By Dr Ferdousi Begum
My husband Hossain and I are both doctors, so when our daughter Nuriya was born 17 years ago, we both knew something was wrong. She had a reddish lesion over her eyelid and nose, and concerned that it could be cancerous, we got her CT scan done. It turned out be hemangioma (an abnormal buildup of blood vessels), and we hoped that it would subside.
Over the next one year, however, I suspected Nuriya had autism, as she didn’t make eye contact and kept repeating words. But Hossain refused to accept it; he became sorrowful and it was left to me to stay strong and self-motivated.
I had always been a positive-spirited, fun-loving girl all through my school years in UAE and then through medical college in Czech Republic. Having moved to Dhaka to marry and raise a family, I was excited and confident about having my first child. But then, life threw this unexpected curve-ball at me.
At two, Nuriya was diagnosed with autism. Then began our new journey. It was very difficult to get her to tie her hair or wear certain kinds of clothes. Even potty-training took a long time. I never kept any helper because I couldn’t trust anyone to that extent – Nuriya is slightly verbal but she is incapable of alerting me to anyone’s ‘bad touch’. Till today I feed her myself.
As she reached puberty, her needs grew; I feel like I have two sets of periods every month – mine and hers! She is ignorant about menstrual blood and will even try to taste it if I am not watchful.
Getting her hair cut is another challenge. She prefers her dad to me in such situations, so I request ladies’ salons to allow my husband inside with her if there is no other customer around.
She has also become unexpectedly strong in her teens, and is violent when agitated. Sometimes, she throws a fit in public and people think I’m kidnapping her. She also senses other people’s animosity or negative feelings, and it agitates her further.
For this reason, we restrict outings to places where she only comes in contact with loving, understanding people, such as our own family and close friends.
We have enrolled her in the best school in Bangladesh for children with special needs. Over the years, we got into a routine: the three of us would leave home together in the morning, dropping Nuriya off at her school, and then going to our workplaces. But the COVID-19 lockdown has been a trying time.
It is important for me to take care of my own health and remain strong enough to take care of her. I stay cheerful and encourage my patients to be optimistic. But social judgement is relentless: even my joie de vivre bothers some folks – they believe that a mother of an autistic child has no right to be happy!

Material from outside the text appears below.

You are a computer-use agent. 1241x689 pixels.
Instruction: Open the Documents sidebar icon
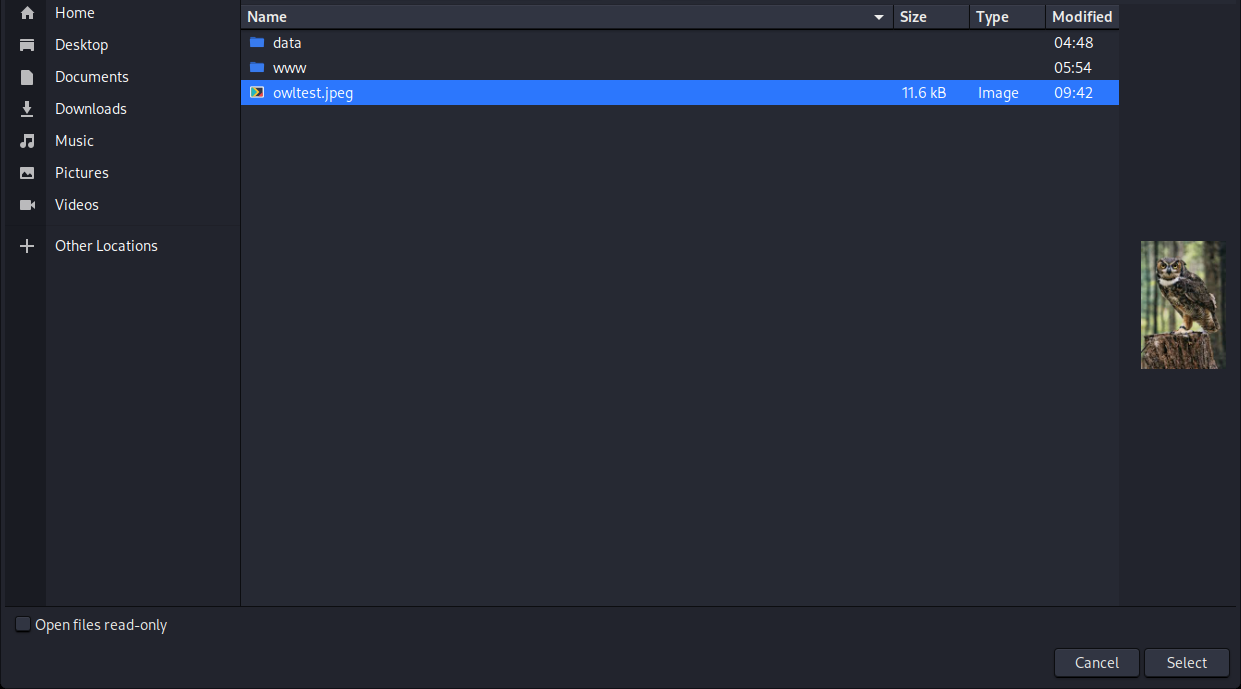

But I have stopped bothering about what people think – I dress up, I dress Nuriya up, I shop to indulge myself, and I ignore the expressions on people’s faces when Nuriya has a fit in public. I am no longer ashamed.
I feel that a woman can do more than a man. But when a family has a special child, all her motivation goes down. I am blessed to have a husband like Hossain, but I have seen fellow mothers suffer terrible hardship. In many cases, the husband deserts the woman, leaving her to raise the child herself. We chose not to have a second child, but mothers with two or more children are in precarious positions. Many take medication to keep depression at bay.
Life is definitely a struggle with an autistic child. We cannot sleep regular hours or at a long stretch, as Nuriya wants us to be awake if she is. She spends her time playing music but needs to be watched 24/7.
This takes a toll. I may put on a smiling face when I meet my patients at work but inside I am wretchedly tired all the time. I am hypertensive and I don’t know how far I can pull like this.
Even then, I feel it is my duty to motivate my fellow parents, to be a role model. And there is only one way to give them hope of happiness – by being happy myself.